Accepting Your Whole Self
To move beyond this, you have to loosen your grip on your idealised self.
In Sigmund Freud's’s terms, this means stepping back from the “super-ego” and becoming aware of the whole self.
Including the parts you’d rather not see.
When you do that, you no longer need to perform.
You can show your flaws without collapsing under them.
To someone still playing the external game, that looks like weakness.
They may label you a loser.
But We’re All Losers
In truth, we’re all flawed.
We all carry our own version of foolishness.
So what’s actually happening?
The extrinsically motivated person clings to their ideal self.
They project superiority onto you to protect that identity.
But to maintain it, they have to reject parts of themselves.
And that makes them less self-aware.
More reactive. More controlled by what they refuse to see.
Shadow Integration
When the “shadow” is unacknowledged, it operates unconsciously.

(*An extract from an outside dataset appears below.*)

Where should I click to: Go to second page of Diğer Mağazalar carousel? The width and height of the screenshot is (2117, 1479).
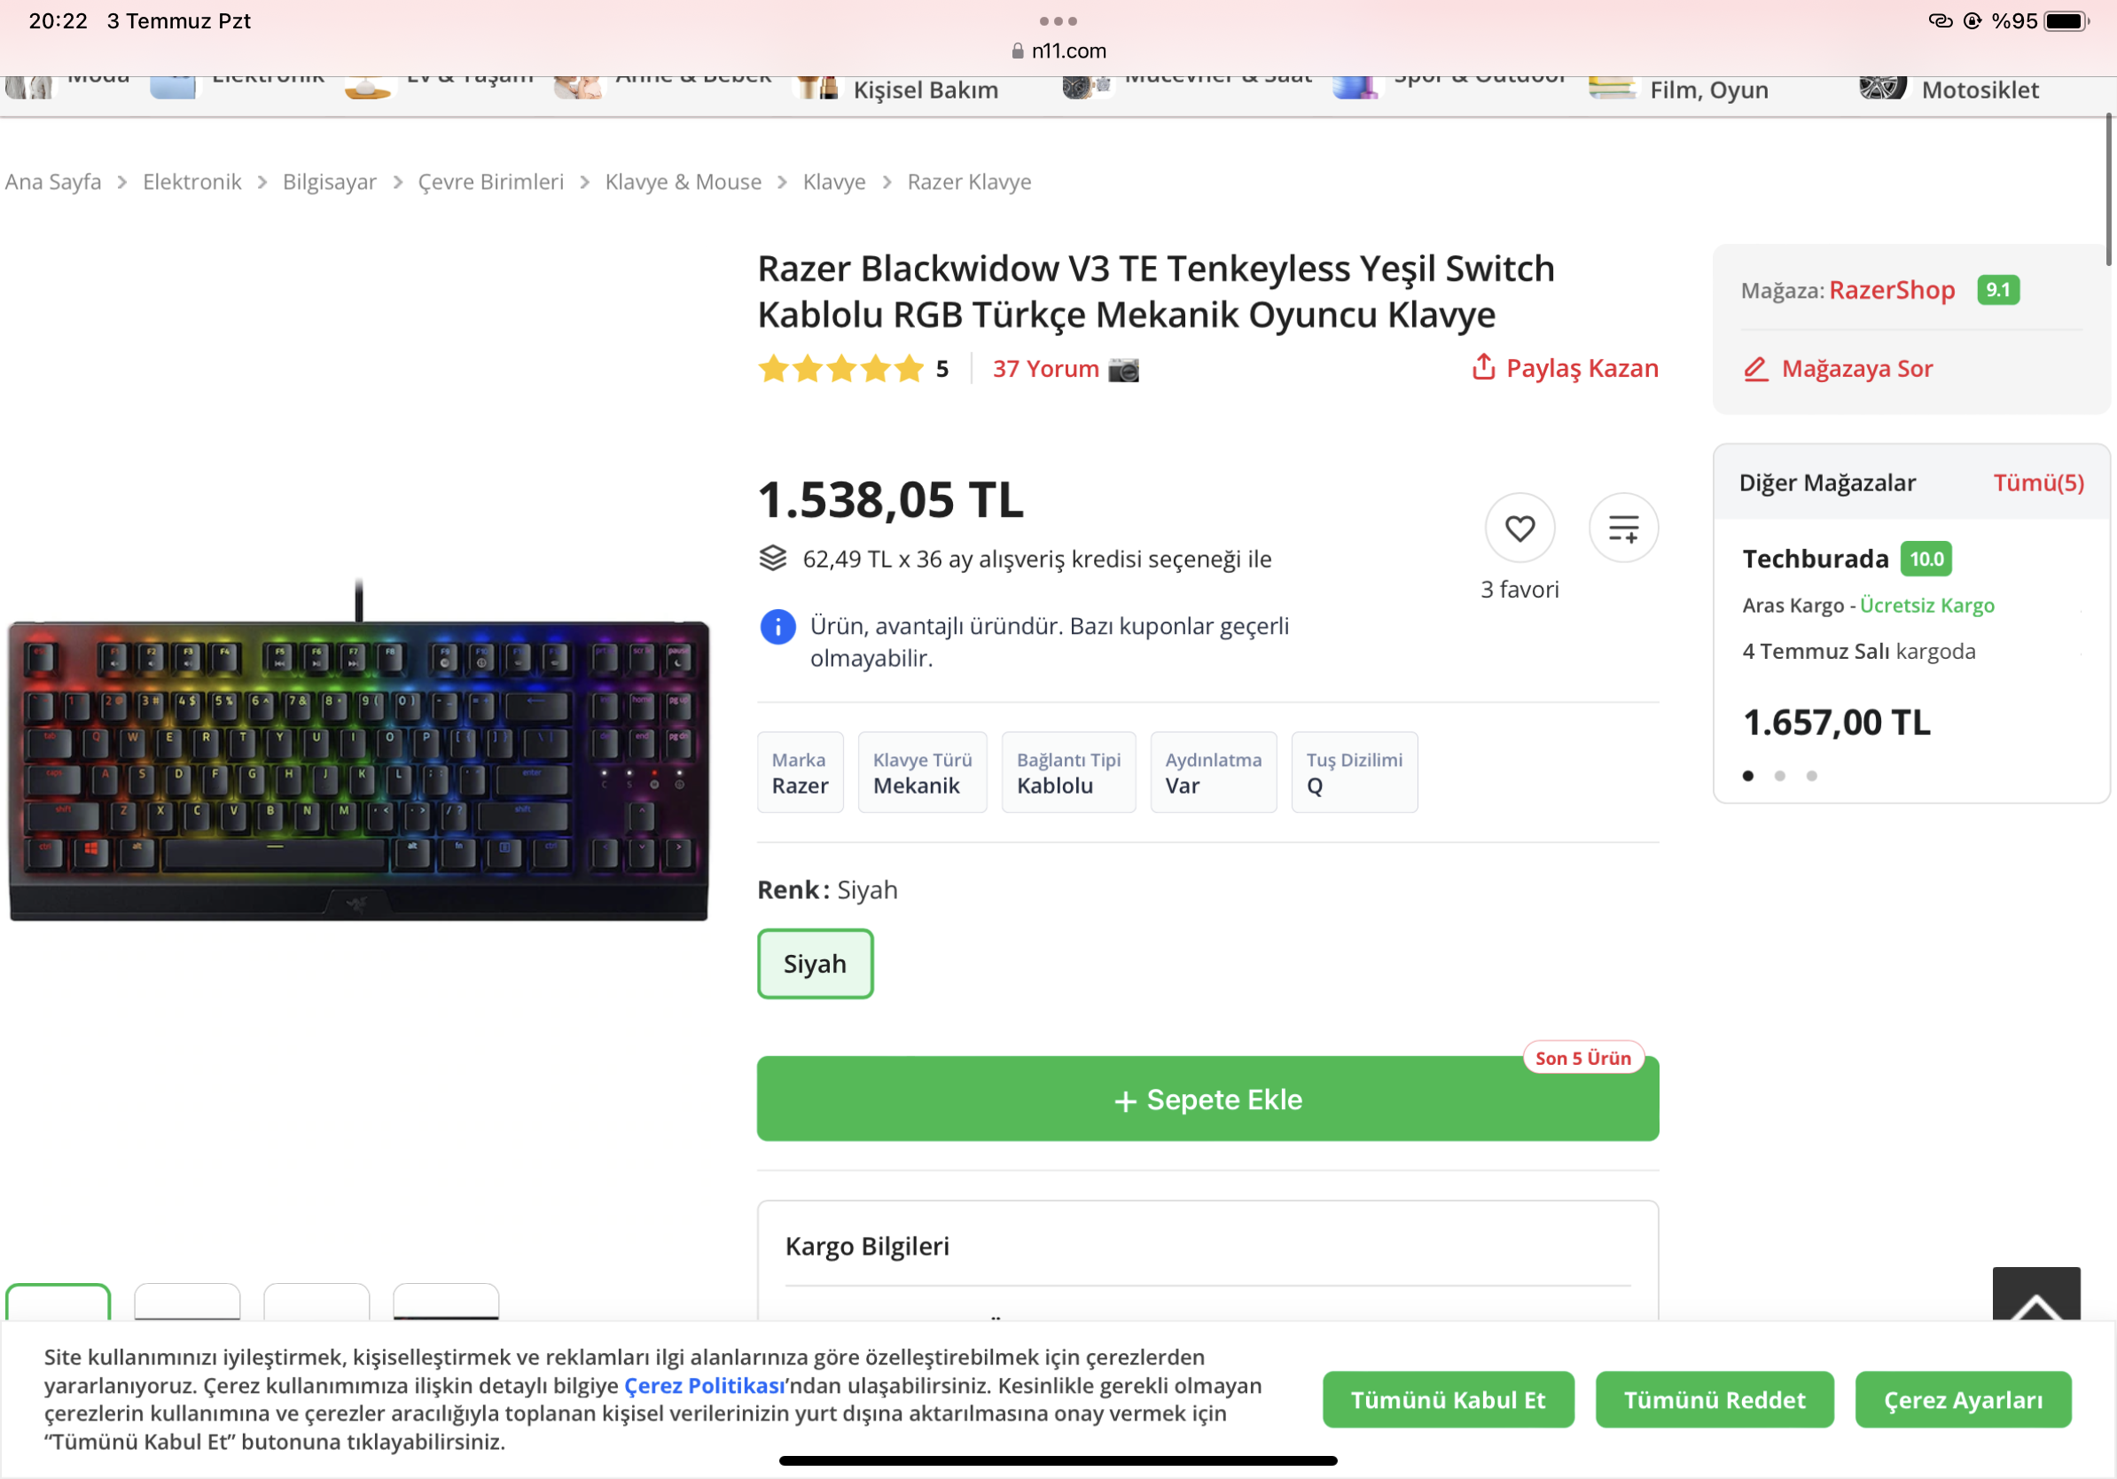pyautogui.click(x=1780, y=776)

People often think integrating the shadow means indulging darker impulses.
It doesn’t.
It means recognising those parts exist.
Owning them.
Understanding them.
And in doing so, gaining more control over your behaviour and awareness of your patterns.
Embrace Being the Loser
So when someone operating in constant comparison treats you like a loser—take note.
Not of their judgment, but of the system they’re operating within.
Then let it go.
Or better yet—embrace it.
It may be a sign you’ve stepped outside the game they’re still playing.